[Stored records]
- - -

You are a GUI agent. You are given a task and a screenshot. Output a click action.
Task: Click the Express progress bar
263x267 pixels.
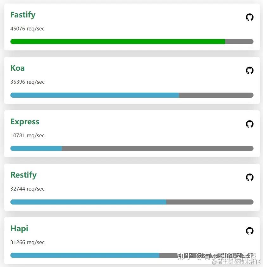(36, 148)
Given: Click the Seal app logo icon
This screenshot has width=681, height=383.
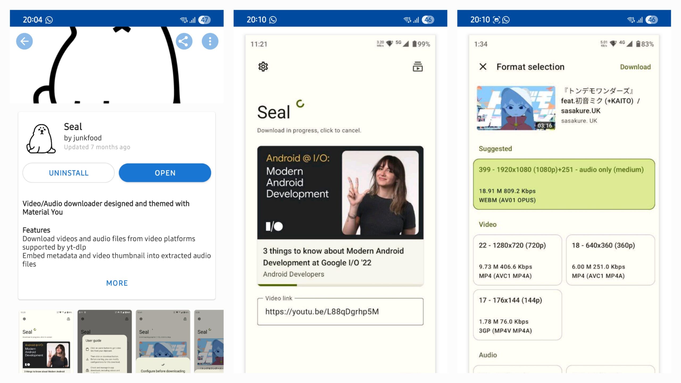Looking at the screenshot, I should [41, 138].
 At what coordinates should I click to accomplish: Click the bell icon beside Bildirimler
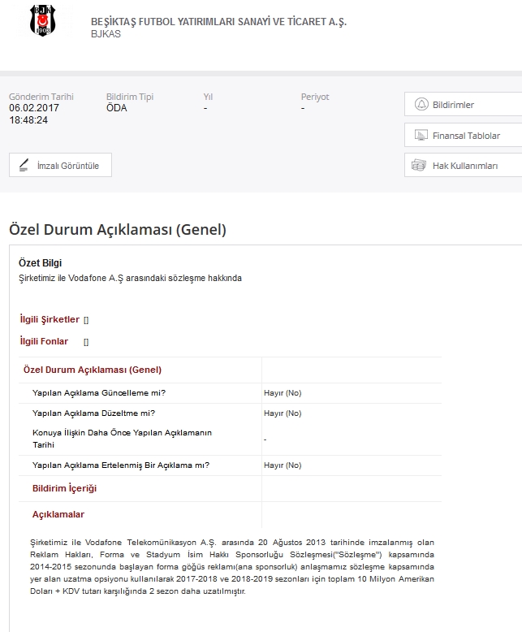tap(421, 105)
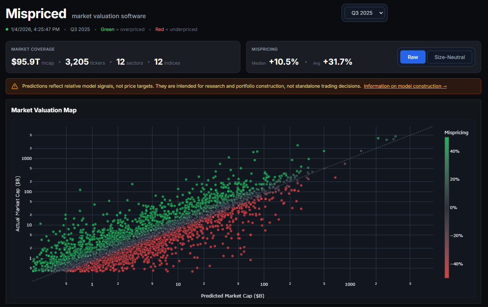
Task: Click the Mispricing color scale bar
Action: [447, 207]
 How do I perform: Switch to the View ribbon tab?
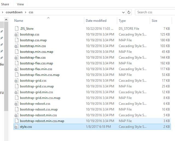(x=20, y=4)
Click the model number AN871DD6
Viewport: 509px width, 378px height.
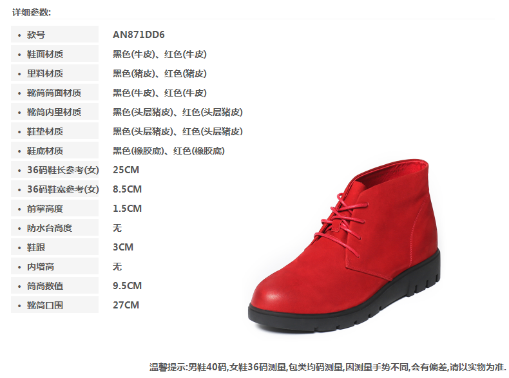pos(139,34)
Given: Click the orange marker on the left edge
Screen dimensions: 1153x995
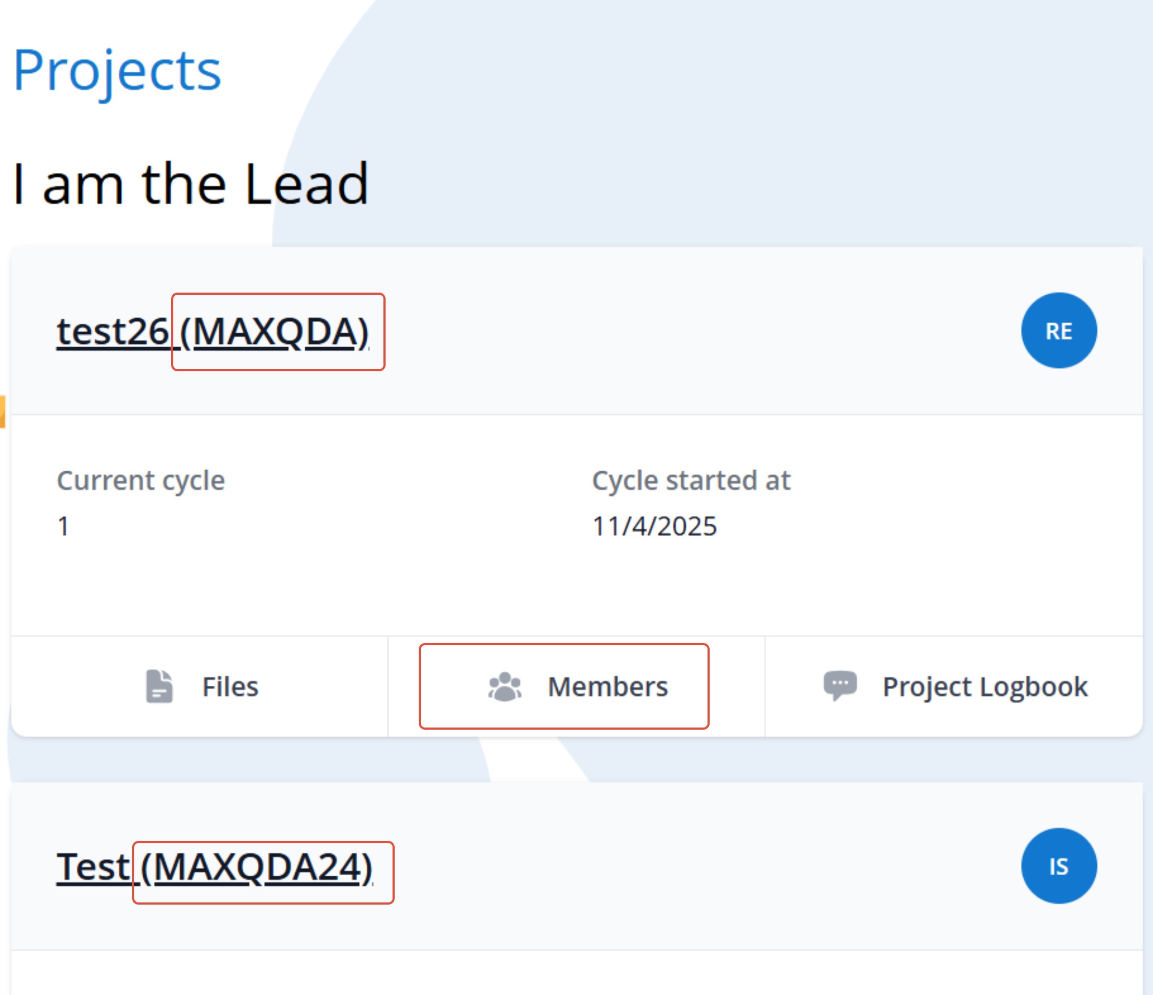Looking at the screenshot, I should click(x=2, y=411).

- - -

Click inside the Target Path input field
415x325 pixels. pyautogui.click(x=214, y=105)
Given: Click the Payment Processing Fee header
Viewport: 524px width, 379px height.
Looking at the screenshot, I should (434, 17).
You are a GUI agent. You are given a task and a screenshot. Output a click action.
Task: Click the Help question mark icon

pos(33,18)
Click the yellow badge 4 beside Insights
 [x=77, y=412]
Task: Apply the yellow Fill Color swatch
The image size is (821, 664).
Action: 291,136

- - -

__WORK TASK__. Beginning at the line above that contains "At what coordinates", repeat each line exactly through the one that contains "Click the model number AN871DD6", and leave out the pictures.

__SOLUTION TO THIS PROBLEM__.
 At what coordinates should I click to accomplish: Click the bell icon beside Bildirimler
tap(421, 105)
Task: Click the Mispricing color scale bar
Action: [447, 207]
 How do I perform: Switch to the View ribbon tab?
(x=20, y=4)
Click the model number AN871DD6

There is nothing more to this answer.